# Problem to work on
Please repeat each line from the one holding "Click the Notes tag button" through the final line of the data, exactly as it stands, with no pictures.

[Saved data entries]
*****

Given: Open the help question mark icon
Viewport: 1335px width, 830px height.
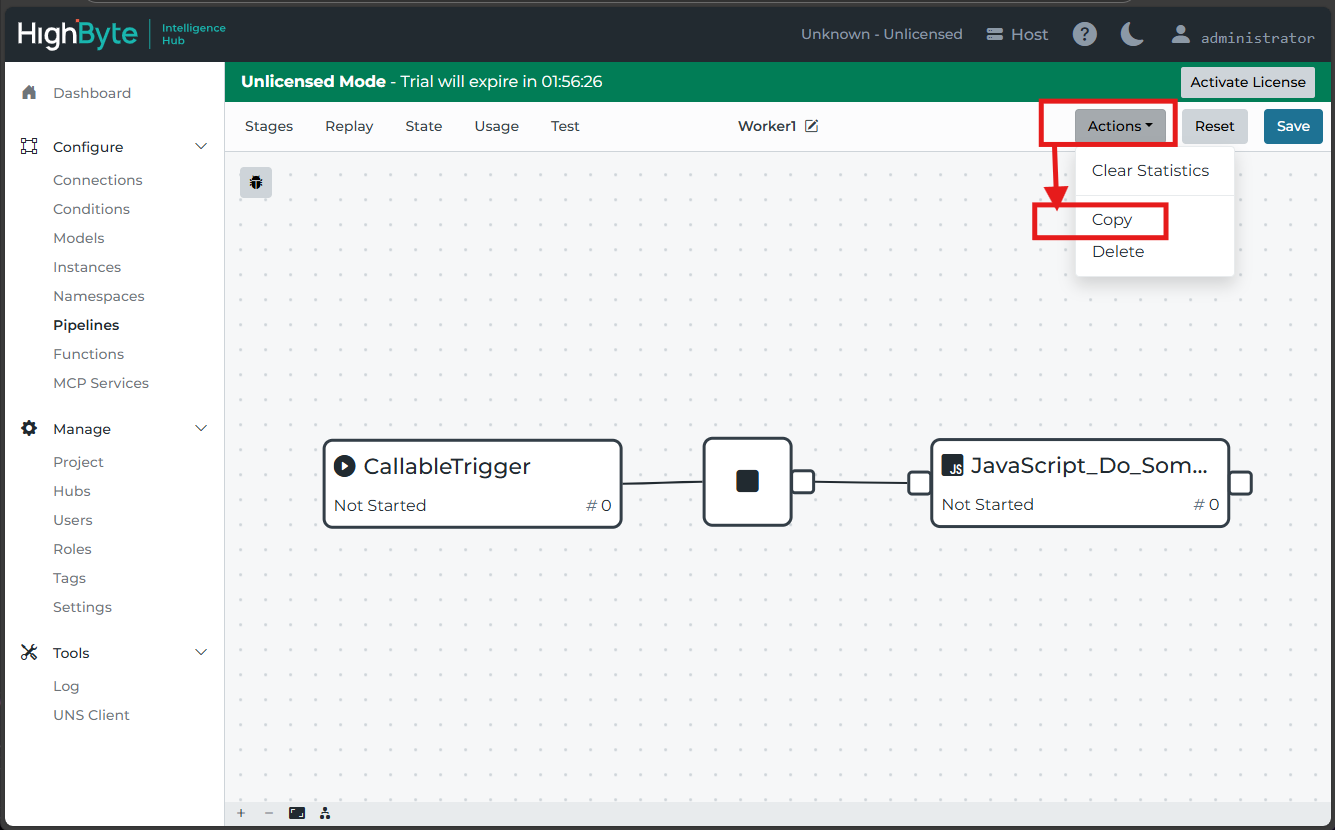Looking at the screenshot, I should [x=1084, y=35].
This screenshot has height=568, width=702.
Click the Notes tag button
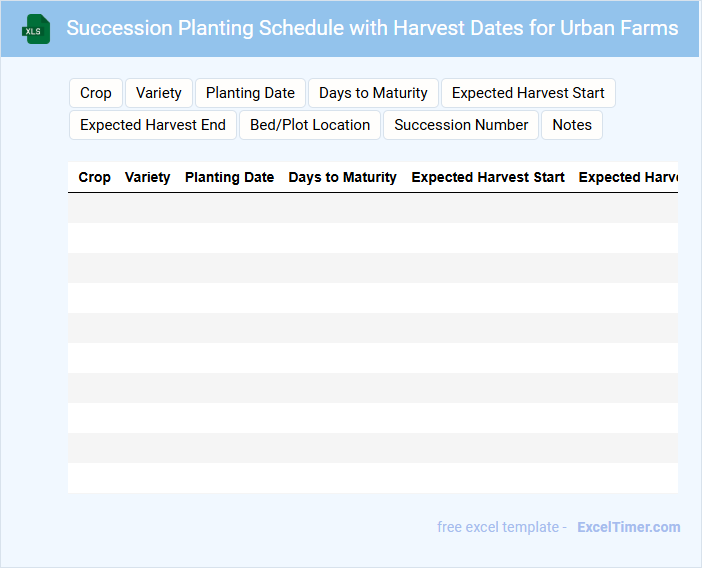point(572,125)
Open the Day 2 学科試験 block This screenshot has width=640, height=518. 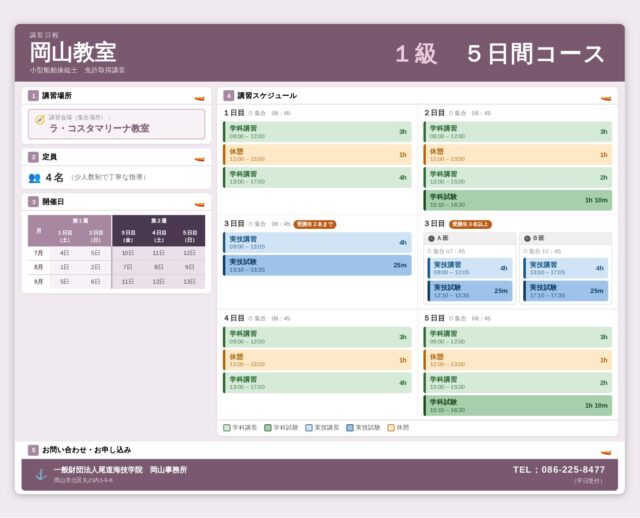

*****

# Exercise solution
Click the Notes tag button
point(572,125)
Open the Day 2 学科試験 block This screenshot has width=640, height=518. 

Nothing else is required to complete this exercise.